I told her I had to go to work this morning, got fully dressed in a suit, walked her out, drove around the block, parked, and walked right back in my apt and went back to sleep..
Just wanted to let you know that I always win at "whose ex is crazier" because of you.
Right now im sitting at home and all i can think about is im eating calories and i should be out drinking them.
Come over. Drunk tacos.
That isn't even a sentence.
I kept the important parts.
Good morning! Spongebob is on channel 257 when you wake up. Help yourself to breakfast. You were great last night. See you when i get back.
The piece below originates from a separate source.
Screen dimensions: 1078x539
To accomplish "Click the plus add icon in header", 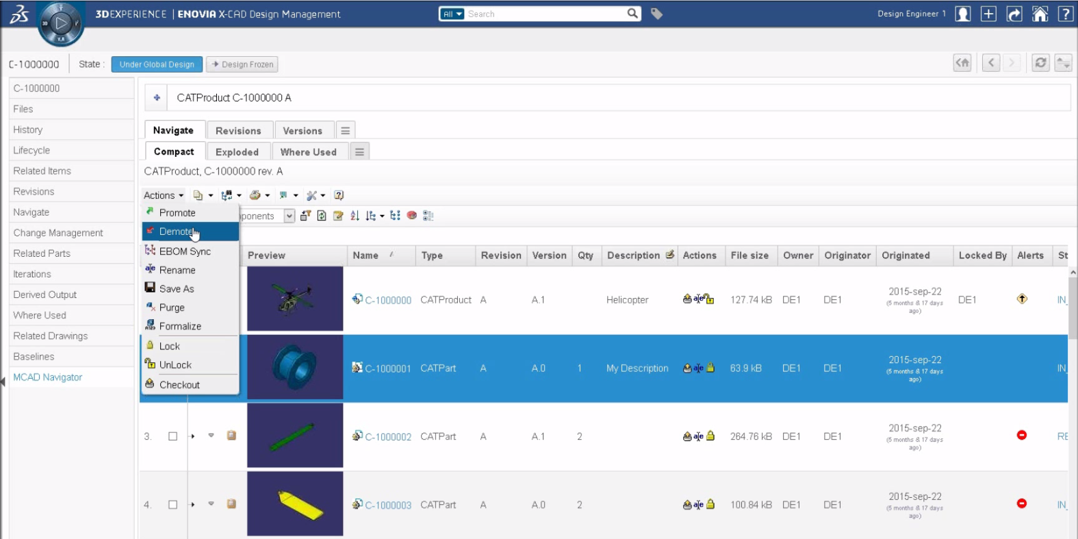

Just saw a dude in a banana costume get beat down by a one shoed black dude wearing a kilt...paninis is such a shit show after 10 on a Saturday
Am I really that girl who walks around half naked wearing a cowboy hat begging for liquor at some random guys house
I was drunk petting a fox and taking shots of Jager. That's about as outdoorsy as it gets.
But in today's society it's frowned upon not to wear pants in public.
My ladyscape is the envy of many and the shangrila of few. I will display it proudly.
If my bootycall doesn't bring over a Baconnator, I swear to fucking God, I'm not letting him in. The hunger is that real. Forget his Persian dick.
I forgot my backup drink is supposed to be pedialyte and vodka. Add in the shit I'm losing as I drink. Win-Win right?
I just had a random tinder dude give me a ride home from school because my car is dead. Tinder rules! It's like Uber, but with boys who want to impress you.
Self care is breaking into nasa and launching yourself directly into the fucking void
Quickly hiding the condom wrappers, ropes, and handcuffs right before the parents arrive to help with moving out? Priceless.
So random question: what's a good way to tell your brother that his Skype sex kept you awake last night? I'm not really sure how that conversation begins.